There are essentially three types of boilers as distinguished by the type of water flow in the evaporator tubes. They are natural circulation, forced circulation and once-through flow. The first two designs are normally equipped with water/steam drums in which the separation of water from steam is carried out. In such designs, each evaporator is supplied with water from the corresponding drum via downcomers and inlet headers. The water fed into the circuits recovers heat from the gas turbine exhaust steam and is transformed into a water/steam mixture. The mixture is collected and discharged into the drums. In the natural circulation design, the circulation of water/steam mixture in the circuits is assured by the thermal siphon effect. The flow requirement in the evaporator circuits demands a minimum circulation rate which depends on the operating pressure and a local heat flux. A similar approach is taken in the design of a forced circulation boiler. The major difference is in the sizes of the tubing and piping and the use of circulating pumps which provides the driving force required to overcome the pressure drop in the system.

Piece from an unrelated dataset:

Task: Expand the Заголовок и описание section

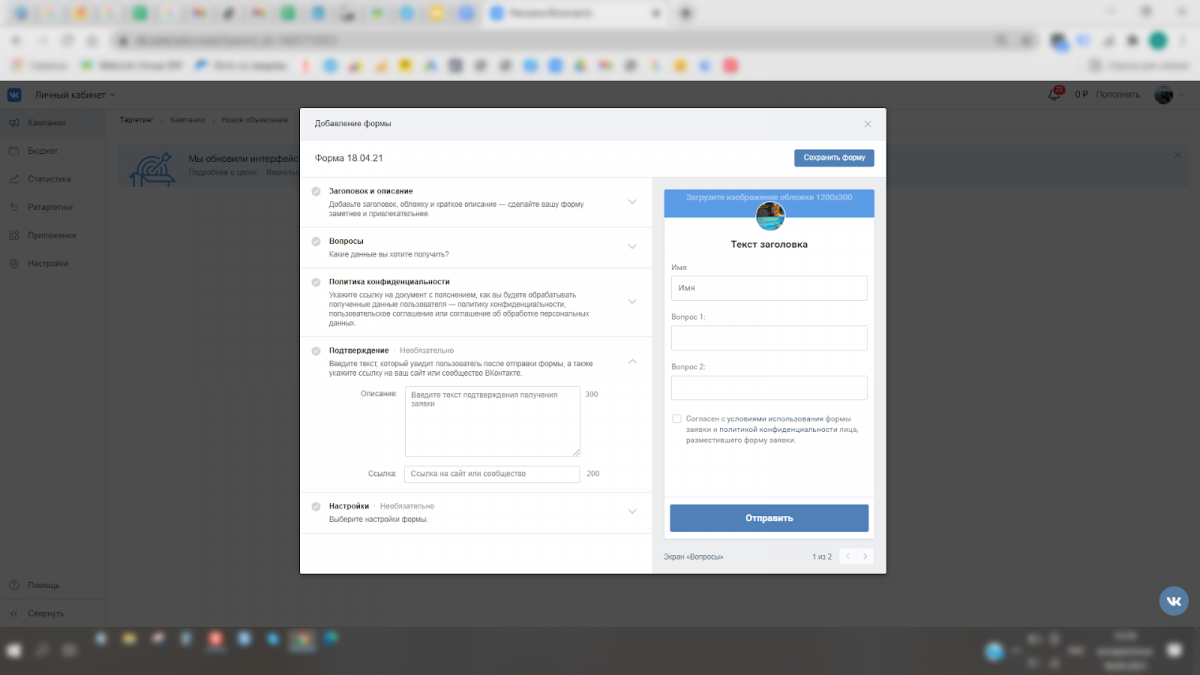Action: (632, 201)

In both natural and forced circulation designs, the circulation rate and, therefore, the mass velocity inside the evaporative circuits is sufficiently high to ensure that evaporation occurs only in the nucleate boiling regime. This boiling occurs under approximately constant pressure (constant temperature) and is characterized by a high heat transfer coefficient on the inside of a tube and continuous wetting of the tube inside surface. Both of these factors result in the need for less evaporative surfaces and a desirable isothermal wall condition around the tube circumference. Additionally, since the tube inside surface is wetted, the deposition of water soluble salts which may occur during water evaporation, is minimized. While the cost of evaporators is reduced, the cost of the total circulation system is high since there is a need for such components as drums, downcomers, circulating pumps, miscellaneous valves and piping, and associated structural support steel.

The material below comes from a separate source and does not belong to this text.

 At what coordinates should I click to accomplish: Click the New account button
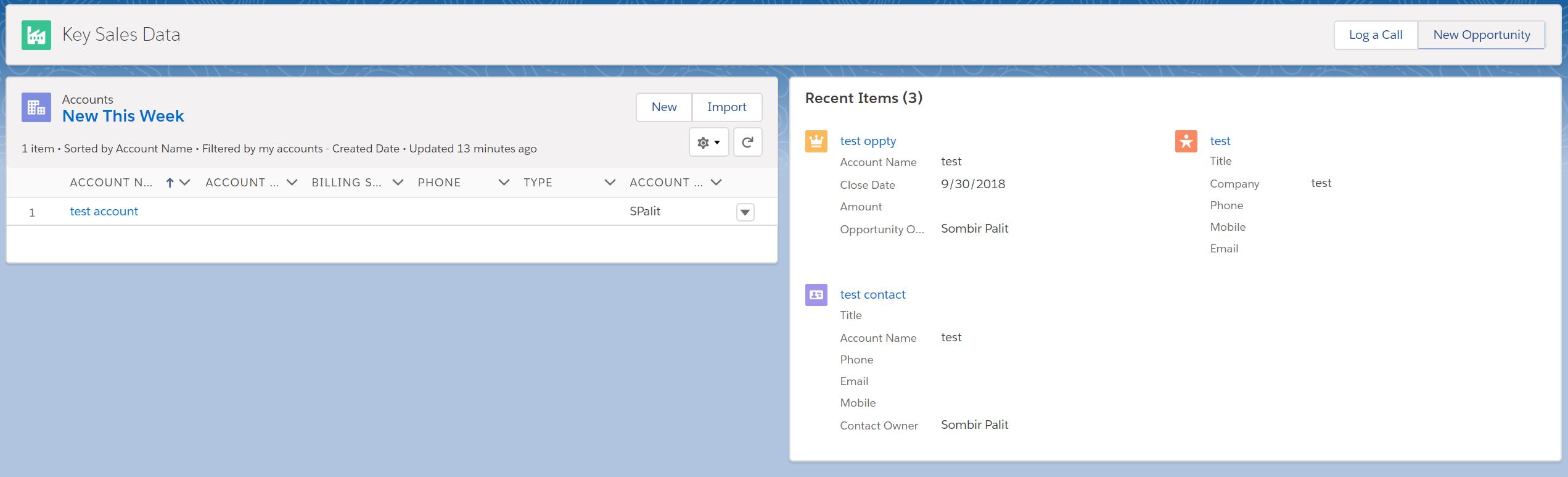(x=663, y=107)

The third type of boiler is a once-through steam generator. These designs don't include drums and their small size start up system is less expensive than the circulation components of either a forced circulation or a natural circulation design. There is no recirculation of water within the unit during normal operation. Demineralizers may be installed in the plant to remove water soluble salts from the feedwater. In elemental form, the once-through steam generator is merely a length of tubing through which water is pumped. As heat is absorbed, the water flowing through the tubes is converted into steam and is superheated to a desired temperature. The boiling is not a constant pressure process (saturation temperature is not constant) and the design results in a lower long-mean-temperature-difference or logarithmic temperature difference which represents the effective difference between the hot gases and the water and/or steam. In addition, since the complete dryout of fluid is unavoidable, in once-through designs the tube inside heat transfer coefficient deteriorates as the quality of steam approaches the critical value. The inside wall is no longer wetted and the magnitude of film boiling is only a small fraction of the nucleate boiling heat transfer coefficient. Therefore, the lower logarithmic temperature difference and the lower inside tube heat transfer coefficient result in the need for a larger quantity of evaporator surface.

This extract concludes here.